3-) Há vínculos necessários entre
língua, pensamento e
cultura?
R: Entre língua e pensamento certamente há. Apesar de a língua ser primariamente
um instrumento de comunicação, ela é também um instrumento de pensamento. Ou
seja, podemos utilizar a língua para pensar, e constantemente o fazemos. Os
vínculos entre língua e cultura, existem porque a cultura inclui manifestações
de base linguística, como a literatura (oral e escrita), o humor, as fórmulas e
rituais para as diversas ocasiões da vida (nascimento, funeral, casamento,
encontros na rua etc.), e todas essas manifestações são marcadas por expressões
linguísticas especiais. A poesia, por exemplo, utiliza certos tipos de métrica,
rima aliteração etc., que são específicas de cada língua. Além disso, a poesia
lança mão constantemente de associações que são específicas daquela cultura, e
que deixam de funcionar quando traduzidas: pode-se lembrar, por exemplo, como é
difícil para um ocidental perceber a beleza poética dos hai-kais japoneses
quando traduzidos.
4-)
Linguagem tem sujeito?
R: Perini – Sinceramente, não compreendo a pergunta. A palavra “sujeito”
vem assumindo uma gama tão extensa de significados que não vejo como
responder sem que pelo menos 50% dos leitores achem que estou fugindo ao tema.

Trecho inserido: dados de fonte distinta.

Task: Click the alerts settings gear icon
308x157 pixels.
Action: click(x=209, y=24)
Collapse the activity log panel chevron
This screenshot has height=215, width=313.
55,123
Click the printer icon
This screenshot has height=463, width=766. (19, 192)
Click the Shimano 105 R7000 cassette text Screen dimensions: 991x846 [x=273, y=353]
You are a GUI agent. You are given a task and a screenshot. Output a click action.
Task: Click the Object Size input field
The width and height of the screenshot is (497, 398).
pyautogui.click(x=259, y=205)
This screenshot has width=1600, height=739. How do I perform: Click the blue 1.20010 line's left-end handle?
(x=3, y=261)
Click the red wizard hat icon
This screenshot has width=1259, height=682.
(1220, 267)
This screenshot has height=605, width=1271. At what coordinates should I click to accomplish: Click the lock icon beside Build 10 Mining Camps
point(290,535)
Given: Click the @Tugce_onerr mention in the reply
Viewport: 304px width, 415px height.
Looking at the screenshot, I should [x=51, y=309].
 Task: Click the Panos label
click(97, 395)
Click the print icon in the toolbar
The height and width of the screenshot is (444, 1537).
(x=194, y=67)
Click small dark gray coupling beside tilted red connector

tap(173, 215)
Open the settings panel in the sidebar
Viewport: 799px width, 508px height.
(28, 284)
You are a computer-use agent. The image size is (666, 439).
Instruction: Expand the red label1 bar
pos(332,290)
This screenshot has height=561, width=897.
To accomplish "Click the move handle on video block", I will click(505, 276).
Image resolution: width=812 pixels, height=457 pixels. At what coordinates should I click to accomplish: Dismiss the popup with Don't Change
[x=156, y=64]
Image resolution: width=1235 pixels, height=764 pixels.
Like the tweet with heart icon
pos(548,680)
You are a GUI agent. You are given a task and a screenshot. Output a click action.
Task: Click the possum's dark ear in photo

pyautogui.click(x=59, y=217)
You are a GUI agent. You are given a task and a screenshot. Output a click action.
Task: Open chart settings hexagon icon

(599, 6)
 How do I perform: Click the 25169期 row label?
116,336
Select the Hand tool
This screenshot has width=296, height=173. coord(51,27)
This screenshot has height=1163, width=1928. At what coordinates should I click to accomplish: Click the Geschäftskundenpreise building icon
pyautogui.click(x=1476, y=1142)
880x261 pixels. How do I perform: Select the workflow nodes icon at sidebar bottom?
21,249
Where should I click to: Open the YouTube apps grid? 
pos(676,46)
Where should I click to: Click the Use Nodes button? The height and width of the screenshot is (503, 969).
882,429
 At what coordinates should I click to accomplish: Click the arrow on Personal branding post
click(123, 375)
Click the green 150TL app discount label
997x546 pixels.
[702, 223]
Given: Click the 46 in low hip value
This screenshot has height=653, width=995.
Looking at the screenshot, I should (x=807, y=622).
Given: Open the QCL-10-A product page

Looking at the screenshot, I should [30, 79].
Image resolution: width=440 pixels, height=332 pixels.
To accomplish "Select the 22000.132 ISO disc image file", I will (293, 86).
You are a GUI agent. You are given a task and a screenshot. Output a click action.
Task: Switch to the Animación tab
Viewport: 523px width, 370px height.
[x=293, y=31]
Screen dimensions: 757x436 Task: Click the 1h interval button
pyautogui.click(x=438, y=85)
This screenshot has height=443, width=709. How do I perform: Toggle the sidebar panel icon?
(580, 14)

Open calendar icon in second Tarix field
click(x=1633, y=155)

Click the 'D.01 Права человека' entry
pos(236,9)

Vamos definir direito o que se entende por “sujeito”, e aí talvez eu possa
responder.
5-) O que é
linguística?
R: A linguística é uma tentativa de descrever e compreender um fenômeno muito misterioso: uma pessoa pode comunicar a outra certas idéias
através de sinais sensorialmente perceptíveis. Em outras palavras, é o estudo
dos códigos usados pelas pessoas para se comunicarem, e da capacidade inata que
nos permite levar a efeito essa atividade.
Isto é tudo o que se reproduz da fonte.